If you can believe it, it gets worse. Next we hear that "other critics" take issue with Gore's claim that fossil fuel companies have conspired to obscure evidence of climate change, and that "virtually all unbiased scientists agreed that humans were the main culprits." Remember, in the movie Gore cited a study by Naomi Oreskes that showed that out of 928 peer-reviewed scientific articles on some aspect of climate change, exactly ... none disputed the basic consensus. But, Broad tells us:

Benny J. Peiser, a social anthropologist in Britain ... challenged the claim of scientific consensus with examples of pointed disagreement.

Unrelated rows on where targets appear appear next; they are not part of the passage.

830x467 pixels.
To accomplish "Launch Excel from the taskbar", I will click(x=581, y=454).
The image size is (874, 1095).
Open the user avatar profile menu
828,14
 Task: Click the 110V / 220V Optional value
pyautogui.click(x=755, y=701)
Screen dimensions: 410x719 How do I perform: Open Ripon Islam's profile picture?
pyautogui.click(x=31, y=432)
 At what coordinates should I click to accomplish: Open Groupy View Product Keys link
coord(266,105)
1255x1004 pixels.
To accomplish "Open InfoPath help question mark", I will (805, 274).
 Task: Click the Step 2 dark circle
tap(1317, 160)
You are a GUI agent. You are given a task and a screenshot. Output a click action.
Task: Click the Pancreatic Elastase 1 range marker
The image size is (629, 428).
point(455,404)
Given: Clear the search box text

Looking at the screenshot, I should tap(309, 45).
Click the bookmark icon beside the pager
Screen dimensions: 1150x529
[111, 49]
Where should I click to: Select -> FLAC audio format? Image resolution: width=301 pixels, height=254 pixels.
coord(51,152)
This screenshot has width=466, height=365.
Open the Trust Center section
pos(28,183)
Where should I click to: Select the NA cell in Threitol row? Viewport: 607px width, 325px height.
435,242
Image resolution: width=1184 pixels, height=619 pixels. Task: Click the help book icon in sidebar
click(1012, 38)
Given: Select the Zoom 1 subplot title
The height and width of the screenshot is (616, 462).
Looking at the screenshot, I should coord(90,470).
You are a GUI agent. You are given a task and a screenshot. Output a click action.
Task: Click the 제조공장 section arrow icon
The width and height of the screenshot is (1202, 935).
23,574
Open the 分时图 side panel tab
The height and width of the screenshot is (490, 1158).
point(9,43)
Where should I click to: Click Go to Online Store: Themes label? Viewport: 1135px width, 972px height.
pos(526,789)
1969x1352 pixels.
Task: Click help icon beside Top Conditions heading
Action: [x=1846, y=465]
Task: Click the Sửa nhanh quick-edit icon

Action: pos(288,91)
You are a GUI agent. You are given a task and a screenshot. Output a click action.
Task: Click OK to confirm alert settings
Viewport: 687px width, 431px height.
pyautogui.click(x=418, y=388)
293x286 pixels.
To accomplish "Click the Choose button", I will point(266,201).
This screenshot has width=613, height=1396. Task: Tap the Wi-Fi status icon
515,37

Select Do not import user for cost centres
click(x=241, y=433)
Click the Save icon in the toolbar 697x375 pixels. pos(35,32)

"Hardly a week goes by," Dr. Peiser said, "without a new research paper that questions part or even some basics of climate change theory," including some reports that offer alternatives to human activity for global warming.

Oh? Devotees of this debate will recall that when Peiser tried to dispute Oreskes' study, he fell on his face, spectacularly, and eventually admitted as much. Yet he's still getting quoted in The New York Times -- without citing any of these allegedly numerous "examples of pointed disagreement."

All right. That's enough. I doubt anybody's still reading.

For those who are, let's summarize: Bill Broad took to the pages of the paper of record to establish that there is significant concern in the scientific community about the accuracy of Gore's movie. To do so, he trotted out scientific outliers, non-scientists, and hacks with discredited arguments. In at least two cases (Pielke Jr. being a scientist and the NAS report contradicting Gore) he made gross factual errors. As for the rest, it's a classic case of journalistic "false balance" -- something I thought we were done with on global warming. I guess when it comes to Al Gore, the press still thinks it can get by on smear, suggestion, and innuendo.

Broad, and The New York Times, should be embarrassed.